Stored entries
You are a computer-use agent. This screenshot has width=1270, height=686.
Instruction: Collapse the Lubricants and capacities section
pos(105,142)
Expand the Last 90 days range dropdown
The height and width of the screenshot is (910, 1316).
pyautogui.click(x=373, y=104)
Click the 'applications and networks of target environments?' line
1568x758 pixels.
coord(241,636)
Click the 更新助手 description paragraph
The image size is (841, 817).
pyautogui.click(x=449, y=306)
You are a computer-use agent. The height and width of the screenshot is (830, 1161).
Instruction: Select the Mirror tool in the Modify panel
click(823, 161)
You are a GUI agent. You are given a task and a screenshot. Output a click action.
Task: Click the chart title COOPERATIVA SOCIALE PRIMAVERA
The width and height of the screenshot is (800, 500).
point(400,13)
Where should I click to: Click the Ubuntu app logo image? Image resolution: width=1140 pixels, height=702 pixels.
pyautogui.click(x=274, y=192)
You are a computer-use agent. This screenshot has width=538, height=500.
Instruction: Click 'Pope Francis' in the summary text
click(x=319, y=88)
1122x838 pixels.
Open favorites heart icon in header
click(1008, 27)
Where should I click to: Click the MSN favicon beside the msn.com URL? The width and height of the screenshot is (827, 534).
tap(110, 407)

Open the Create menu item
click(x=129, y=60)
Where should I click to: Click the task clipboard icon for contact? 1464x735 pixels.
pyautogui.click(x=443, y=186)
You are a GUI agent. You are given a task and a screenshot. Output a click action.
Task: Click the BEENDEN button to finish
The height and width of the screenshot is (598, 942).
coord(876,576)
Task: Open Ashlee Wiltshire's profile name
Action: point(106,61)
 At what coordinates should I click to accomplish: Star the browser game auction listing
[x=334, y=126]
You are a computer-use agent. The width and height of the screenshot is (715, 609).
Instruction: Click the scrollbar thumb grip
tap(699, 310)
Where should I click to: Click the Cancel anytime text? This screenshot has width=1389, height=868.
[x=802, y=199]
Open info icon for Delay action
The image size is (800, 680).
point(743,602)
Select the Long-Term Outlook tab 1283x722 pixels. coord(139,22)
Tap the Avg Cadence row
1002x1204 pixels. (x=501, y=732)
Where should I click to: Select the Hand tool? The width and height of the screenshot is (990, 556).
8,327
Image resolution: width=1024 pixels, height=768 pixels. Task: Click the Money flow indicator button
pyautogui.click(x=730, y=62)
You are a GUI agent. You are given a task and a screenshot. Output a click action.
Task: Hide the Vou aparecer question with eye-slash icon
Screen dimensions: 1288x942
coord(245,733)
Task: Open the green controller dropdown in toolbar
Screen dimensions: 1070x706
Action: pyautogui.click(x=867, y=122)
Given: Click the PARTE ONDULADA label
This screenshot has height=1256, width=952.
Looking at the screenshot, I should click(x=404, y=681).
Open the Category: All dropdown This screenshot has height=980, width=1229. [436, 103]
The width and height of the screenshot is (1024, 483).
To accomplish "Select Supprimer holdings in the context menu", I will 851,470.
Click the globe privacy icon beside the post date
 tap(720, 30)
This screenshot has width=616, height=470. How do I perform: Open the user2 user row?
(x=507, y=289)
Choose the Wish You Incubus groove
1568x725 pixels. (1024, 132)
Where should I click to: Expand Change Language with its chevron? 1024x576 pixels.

### Goal of the exercise
Looking through the data above, copy out each line in which the string "computer" occurs.

### Solution to the exercise
You are a computer-use agent. This screenshot has width=1270, height=686.
You are a computer-use agent. The height and width of the screenshot is (830, 1161).
You are a computer-use agent. This screenshot has width=538, height=500.
You are a computer-use agent. The width and height of the screenshot is (715, 609).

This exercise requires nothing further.